Prepare for the heat
Summer in Australia is literally one of the hottest places on Earth. With temperatures often soaring above 40 degrees Celsius (that’s over 104 degrees Celsius) and a giant hole in the Ozone Layer directly overhead to boot, take care of yourself and the kids to prevent both sunburn and heatstroke.
1. Stay out of the sun in the middle of the day
Go to the beach in the morning or late afternoon and head back to the shade before the sun reaches its peak. Use the middle of the day for lunch, naps, reading books or even a bit of screen time in an air conditioned house.
2. Go crazy with the sunscreen
Apply broad spectrum SPF 30+ sunscreen every 2 hours as well as after swimming. Our whole family uses the Australian Cancer Council’s SPF 50+ Kids Sunscreen range.
3. Wear wide-brimmed hats
We also buy our wide-brimmed hats. Bucket hats are best for kids as they protect their necks and ears as well as their faces.

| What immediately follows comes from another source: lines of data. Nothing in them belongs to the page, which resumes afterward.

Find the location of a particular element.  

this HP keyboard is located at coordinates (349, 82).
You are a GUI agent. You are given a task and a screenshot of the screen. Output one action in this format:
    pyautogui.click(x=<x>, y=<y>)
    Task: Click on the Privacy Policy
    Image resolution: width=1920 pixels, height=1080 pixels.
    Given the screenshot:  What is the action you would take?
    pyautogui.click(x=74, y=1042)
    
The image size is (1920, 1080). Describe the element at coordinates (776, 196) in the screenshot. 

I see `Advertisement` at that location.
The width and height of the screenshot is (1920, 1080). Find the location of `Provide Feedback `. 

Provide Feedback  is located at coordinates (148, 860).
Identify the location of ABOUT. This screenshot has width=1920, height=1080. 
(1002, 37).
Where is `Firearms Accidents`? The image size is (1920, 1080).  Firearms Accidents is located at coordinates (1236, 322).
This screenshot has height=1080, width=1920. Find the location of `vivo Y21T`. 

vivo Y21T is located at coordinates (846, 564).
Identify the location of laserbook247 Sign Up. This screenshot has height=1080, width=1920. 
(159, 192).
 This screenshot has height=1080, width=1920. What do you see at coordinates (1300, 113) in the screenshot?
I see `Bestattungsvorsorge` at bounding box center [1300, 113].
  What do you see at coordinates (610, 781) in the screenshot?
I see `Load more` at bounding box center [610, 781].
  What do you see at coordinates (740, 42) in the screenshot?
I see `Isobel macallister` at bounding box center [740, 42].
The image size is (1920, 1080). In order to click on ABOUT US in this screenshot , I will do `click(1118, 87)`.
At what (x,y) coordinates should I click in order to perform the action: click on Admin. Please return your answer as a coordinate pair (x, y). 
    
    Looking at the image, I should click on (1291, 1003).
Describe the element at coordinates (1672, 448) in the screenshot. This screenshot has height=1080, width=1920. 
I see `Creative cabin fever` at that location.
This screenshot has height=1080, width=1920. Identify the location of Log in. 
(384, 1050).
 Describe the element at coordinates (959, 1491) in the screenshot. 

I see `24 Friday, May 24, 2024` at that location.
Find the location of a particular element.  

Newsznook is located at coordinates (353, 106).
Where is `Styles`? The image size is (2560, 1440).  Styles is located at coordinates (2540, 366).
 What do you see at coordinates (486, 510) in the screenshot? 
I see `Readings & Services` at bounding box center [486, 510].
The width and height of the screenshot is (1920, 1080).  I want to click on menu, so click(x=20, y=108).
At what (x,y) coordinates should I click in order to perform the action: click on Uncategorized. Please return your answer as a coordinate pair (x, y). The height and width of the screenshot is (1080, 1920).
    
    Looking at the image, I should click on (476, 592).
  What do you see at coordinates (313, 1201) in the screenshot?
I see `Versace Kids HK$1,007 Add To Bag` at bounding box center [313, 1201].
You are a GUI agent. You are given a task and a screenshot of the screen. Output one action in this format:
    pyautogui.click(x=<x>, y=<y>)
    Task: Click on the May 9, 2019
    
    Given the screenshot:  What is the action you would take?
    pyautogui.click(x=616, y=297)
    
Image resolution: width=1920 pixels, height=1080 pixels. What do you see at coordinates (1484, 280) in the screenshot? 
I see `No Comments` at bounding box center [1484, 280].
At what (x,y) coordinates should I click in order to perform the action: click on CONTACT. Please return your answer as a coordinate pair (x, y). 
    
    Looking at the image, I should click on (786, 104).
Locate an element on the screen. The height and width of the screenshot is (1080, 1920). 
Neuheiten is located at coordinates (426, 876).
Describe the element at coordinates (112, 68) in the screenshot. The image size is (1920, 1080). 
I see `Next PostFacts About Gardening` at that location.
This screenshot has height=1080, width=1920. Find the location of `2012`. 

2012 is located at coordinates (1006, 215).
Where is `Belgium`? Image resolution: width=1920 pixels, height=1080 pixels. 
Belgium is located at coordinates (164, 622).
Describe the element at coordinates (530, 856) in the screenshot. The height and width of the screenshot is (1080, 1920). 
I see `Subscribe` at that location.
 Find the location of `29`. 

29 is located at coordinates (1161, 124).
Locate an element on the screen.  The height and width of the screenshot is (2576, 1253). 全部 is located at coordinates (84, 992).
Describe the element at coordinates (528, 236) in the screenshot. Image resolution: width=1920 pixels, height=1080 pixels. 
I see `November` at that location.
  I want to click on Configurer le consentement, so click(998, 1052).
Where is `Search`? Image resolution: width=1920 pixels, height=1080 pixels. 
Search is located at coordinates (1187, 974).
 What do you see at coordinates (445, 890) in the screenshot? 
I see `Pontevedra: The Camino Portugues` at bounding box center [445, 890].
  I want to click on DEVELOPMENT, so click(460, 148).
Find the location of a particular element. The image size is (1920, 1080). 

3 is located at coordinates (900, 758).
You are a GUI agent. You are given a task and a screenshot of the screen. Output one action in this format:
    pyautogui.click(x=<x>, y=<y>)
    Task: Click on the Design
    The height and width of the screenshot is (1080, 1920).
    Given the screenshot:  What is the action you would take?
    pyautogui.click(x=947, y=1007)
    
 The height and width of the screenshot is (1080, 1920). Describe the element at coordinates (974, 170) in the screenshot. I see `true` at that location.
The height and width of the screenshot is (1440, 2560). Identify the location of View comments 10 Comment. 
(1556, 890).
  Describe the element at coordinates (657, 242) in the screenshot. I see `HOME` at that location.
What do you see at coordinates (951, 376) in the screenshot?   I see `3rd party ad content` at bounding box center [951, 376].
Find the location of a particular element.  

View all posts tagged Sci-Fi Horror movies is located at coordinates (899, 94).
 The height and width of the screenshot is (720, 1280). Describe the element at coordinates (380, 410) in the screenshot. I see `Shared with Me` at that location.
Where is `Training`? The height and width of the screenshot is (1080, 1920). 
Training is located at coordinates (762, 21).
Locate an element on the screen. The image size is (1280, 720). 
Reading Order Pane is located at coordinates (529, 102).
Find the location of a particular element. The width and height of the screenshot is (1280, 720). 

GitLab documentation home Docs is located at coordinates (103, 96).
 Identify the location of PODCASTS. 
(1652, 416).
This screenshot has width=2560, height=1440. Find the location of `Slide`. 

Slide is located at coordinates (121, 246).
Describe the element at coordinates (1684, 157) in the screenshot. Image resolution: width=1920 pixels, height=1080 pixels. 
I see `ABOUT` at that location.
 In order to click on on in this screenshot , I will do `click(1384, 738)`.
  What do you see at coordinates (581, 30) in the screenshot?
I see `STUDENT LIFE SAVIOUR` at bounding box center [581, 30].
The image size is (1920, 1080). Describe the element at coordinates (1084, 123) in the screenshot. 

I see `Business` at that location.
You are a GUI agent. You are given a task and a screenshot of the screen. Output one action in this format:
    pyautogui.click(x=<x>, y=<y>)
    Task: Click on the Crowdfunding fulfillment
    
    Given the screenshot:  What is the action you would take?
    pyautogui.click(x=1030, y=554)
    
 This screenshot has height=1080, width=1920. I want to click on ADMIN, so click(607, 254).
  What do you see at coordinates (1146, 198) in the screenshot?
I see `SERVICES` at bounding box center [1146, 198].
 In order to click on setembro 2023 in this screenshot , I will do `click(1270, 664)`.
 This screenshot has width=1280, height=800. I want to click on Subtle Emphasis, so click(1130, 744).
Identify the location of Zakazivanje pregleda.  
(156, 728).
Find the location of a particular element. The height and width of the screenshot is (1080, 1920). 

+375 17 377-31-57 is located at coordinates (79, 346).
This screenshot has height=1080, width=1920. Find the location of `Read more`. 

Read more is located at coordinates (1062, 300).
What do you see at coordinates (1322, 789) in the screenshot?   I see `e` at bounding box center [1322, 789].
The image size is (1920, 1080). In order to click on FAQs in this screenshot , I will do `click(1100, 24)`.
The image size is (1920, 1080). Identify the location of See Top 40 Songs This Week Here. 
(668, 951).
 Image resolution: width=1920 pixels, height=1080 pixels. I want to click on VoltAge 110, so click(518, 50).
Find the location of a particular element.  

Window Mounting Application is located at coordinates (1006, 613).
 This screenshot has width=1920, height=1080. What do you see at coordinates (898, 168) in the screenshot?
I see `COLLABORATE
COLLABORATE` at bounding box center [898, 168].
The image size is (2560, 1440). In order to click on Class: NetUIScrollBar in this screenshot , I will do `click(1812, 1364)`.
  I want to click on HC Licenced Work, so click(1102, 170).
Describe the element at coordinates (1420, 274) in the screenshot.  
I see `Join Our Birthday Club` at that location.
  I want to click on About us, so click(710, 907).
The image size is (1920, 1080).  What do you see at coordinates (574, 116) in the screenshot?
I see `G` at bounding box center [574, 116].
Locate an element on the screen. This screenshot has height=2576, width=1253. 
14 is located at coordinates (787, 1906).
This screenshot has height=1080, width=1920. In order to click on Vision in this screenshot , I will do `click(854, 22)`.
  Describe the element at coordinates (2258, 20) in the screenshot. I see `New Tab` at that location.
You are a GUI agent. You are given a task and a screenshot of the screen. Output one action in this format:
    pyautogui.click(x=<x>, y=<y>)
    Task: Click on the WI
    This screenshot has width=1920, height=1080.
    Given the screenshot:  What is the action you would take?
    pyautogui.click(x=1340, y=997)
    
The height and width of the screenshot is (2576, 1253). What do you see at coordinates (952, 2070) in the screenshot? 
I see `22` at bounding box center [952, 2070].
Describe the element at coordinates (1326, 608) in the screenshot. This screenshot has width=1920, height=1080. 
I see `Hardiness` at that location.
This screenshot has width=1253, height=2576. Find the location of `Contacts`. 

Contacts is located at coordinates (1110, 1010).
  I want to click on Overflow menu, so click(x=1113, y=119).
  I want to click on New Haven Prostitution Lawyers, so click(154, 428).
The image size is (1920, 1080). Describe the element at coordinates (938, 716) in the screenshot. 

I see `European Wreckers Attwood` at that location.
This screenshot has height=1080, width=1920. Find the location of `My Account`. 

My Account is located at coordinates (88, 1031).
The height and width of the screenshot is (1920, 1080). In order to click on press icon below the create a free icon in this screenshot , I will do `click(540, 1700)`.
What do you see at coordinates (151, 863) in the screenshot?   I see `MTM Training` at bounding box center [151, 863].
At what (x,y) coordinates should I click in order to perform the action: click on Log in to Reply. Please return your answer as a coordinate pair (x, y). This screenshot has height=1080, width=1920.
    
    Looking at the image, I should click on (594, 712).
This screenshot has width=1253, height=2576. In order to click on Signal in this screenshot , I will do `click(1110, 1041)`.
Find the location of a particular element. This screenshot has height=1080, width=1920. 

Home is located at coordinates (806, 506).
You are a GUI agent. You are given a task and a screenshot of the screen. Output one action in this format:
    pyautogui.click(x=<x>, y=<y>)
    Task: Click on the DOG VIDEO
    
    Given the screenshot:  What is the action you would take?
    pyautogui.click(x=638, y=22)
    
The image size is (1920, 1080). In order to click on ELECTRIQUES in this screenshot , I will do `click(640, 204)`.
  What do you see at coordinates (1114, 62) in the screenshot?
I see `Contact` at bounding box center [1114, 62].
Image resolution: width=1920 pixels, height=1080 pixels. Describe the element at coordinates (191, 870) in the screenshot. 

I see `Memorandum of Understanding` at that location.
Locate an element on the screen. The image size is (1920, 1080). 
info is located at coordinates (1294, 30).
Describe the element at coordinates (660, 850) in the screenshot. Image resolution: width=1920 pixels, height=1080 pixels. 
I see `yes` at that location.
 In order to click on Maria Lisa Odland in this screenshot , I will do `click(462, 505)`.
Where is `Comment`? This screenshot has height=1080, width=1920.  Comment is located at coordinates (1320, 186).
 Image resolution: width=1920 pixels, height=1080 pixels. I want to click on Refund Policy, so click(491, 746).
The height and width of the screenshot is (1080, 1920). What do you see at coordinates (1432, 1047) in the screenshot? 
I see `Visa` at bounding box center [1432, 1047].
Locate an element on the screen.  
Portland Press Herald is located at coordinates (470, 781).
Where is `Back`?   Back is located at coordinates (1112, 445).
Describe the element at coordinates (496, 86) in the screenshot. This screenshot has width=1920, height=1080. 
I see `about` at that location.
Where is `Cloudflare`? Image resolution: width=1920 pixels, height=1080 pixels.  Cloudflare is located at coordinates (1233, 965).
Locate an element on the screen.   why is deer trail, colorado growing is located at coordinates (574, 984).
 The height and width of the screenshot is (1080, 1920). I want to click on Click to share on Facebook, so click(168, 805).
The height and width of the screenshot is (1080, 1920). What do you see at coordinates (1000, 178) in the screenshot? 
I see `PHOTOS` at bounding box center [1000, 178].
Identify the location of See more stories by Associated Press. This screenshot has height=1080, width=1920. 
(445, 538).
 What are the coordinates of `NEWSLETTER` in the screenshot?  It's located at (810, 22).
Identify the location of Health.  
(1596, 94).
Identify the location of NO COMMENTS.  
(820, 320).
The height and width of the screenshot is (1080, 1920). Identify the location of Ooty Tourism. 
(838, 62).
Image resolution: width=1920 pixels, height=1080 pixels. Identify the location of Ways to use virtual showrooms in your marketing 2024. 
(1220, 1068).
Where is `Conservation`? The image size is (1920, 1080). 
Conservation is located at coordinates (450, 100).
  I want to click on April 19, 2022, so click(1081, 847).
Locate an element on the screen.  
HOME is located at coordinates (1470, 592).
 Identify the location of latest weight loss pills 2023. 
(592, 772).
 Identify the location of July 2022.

4. Pack a pop-up tent or umbrella
If you’re planning on sitting at the beach all day it’s a worthwhile investment and you can find one pretty cheap from Kmart or Target.
5. Dress appropriately
Long sleeve rash tops for the kids (and you!) and light cotton tops/dresses with long sleeves where possible over the top for when you’re not in the water.
6. Stay hydrated
Pack plenty of cold water. I freeze water the night before, or add ice cubes to insulated water bottles that stay cold for up to 12 hours.